*** THE DATA ***
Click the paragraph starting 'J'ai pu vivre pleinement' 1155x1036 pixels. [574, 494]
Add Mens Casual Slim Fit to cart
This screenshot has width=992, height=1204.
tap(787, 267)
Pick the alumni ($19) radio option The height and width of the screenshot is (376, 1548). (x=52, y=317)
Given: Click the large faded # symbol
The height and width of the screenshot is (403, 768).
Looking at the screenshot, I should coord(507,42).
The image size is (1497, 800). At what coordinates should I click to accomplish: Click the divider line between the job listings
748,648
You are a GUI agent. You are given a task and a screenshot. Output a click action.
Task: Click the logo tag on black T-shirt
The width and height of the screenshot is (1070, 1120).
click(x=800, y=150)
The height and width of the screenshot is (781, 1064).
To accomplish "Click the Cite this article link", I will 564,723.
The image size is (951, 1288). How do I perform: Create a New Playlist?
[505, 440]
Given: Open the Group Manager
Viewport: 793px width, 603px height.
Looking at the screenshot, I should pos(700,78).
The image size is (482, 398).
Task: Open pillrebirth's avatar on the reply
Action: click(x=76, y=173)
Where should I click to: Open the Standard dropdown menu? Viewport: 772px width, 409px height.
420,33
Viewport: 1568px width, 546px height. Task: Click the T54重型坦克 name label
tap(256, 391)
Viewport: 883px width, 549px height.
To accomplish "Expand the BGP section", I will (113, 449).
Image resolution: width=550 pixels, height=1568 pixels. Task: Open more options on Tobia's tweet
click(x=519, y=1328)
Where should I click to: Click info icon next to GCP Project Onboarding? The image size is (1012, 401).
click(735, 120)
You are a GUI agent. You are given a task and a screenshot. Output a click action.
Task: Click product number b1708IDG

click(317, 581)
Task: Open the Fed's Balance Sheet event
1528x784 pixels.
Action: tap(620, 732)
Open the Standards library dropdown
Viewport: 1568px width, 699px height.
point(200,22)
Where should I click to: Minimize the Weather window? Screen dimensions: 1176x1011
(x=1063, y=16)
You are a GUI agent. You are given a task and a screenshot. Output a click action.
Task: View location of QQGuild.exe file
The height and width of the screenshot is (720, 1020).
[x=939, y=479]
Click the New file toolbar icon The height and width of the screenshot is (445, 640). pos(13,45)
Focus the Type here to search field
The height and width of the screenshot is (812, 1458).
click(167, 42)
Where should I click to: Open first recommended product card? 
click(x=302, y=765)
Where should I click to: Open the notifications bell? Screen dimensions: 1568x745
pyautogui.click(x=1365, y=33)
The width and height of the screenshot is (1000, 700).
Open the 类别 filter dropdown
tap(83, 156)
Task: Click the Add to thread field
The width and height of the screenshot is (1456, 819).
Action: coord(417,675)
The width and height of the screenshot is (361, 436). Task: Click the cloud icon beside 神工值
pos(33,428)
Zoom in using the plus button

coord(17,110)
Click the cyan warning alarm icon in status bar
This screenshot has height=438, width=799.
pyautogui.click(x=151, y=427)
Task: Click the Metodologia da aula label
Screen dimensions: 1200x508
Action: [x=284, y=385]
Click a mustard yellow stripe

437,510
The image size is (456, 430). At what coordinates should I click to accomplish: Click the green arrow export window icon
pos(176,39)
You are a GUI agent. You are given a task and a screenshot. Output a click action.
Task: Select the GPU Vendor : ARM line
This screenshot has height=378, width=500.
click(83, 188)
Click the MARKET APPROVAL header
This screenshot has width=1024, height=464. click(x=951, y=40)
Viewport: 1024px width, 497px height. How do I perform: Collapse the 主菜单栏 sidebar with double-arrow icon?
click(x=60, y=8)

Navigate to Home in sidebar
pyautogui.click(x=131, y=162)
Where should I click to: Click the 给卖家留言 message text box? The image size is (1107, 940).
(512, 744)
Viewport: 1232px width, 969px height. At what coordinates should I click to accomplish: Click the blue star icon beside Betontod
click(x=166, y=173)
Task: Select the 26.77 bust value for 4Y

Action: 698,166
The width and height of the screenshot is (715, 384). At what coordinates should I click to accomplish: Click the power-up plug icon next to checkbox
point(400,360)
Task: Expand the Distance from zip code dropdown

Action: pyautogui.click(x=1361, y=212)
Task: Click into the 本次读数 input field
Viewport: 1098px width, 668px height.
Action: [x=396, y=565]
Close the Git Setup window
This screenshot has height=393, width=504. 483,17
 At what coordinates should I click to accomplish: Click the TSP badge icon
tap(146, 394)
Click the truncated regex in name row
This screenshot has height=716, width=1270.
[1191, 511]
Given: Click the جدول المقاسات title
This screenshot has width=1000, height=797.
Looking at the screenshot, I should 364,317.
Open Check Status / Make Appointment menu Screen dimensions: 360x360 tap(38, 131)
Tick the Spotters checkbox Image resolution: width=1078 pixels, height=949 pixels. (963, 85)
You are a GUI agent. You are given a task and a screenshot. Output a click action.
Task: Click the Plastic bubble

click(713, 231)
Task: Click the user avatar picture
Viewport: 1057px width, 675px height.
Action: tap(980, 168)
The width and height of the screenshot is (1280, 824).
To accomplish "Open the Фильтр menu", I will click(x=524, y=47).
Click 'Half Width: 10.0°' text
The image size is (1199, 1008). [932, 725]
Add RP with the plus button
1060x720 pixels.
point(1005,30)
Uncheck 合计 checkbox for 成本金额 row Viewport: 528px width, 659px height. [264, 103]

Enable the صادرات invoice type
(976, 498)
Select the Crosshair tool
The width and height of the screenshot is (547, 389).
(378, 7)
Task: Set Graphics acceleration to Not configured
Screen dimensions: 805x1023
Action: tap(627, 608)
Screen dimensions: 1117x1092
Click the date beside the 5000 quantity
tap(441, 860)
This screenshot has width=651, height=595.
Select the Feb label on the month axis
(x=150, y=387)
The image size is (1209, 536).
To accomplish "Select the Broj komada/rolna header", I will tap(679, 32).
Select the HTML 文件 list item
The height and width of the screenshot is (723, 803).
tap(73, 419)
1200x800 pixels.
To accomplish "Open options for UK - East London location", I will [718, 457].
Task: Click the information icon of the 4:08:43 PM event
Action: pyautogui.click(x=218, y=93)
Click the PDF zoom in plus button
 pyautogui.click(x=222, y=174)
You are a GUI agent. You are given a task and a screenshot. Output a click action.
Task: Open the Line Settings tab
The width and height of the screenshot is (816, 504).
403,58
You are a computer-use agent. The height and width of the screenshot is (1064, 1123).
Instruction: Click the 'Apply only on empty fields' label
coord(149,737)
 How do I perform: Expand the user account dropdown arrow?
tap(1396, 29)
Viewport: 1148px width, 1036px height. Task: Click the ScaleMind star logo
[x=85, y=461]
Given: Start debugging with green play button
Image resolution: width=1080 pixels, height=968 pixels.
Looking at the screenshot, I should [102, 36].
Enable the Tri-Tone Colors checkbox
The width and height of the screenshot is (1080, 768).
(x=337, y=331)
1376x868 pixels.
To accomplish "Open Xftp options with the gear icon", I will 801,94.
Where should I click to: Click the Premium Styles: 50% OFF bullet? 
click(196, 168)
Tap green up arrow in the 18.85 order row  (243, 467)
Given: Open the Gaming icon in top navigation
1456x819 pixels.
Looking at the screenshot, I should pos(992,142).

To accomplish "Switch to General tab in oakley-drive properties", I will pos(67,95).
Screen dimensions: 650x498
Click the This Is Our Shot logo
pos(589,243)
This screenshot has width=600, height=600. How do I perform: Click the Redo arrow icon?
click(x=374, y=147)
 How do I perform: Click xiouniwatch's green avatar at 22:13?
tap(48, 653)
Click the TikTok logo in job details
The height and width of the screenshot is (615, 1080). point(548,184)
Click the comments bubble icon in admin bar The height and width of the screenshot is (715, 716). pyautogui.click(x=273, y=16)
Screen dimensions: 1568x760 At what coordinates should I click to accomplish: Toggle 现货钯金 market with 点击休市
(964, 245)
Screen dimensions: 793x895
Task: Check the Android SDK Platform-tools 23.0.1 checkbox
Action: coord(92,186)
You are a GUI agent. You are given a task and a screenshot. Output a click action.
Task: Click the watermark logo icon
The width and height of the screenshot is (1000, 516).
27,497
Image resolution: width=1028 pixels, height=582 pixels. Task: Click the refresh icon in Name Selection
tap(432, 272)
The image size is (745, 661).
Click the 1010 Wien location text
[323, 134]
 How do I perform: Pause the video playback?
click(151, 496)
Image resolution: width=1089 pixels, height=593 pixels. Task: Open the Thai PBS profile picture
*** End of THE DATA ***
• _WHAT YOU WILL DO_:
Word for word, restate only the lines from the one containing "Click the 1010 Wien location text" through the last line of the entries, with both ends kept.

• _RESULT OF THE EXERCISE_:
Click the 1010 Wien location text
[323, 134]
 How do I perform: Pause the video playback?
click(151, 496)
Image resolution: width=1089 pixels, height=593 pixels. Task: Open the Thai PBS profile picture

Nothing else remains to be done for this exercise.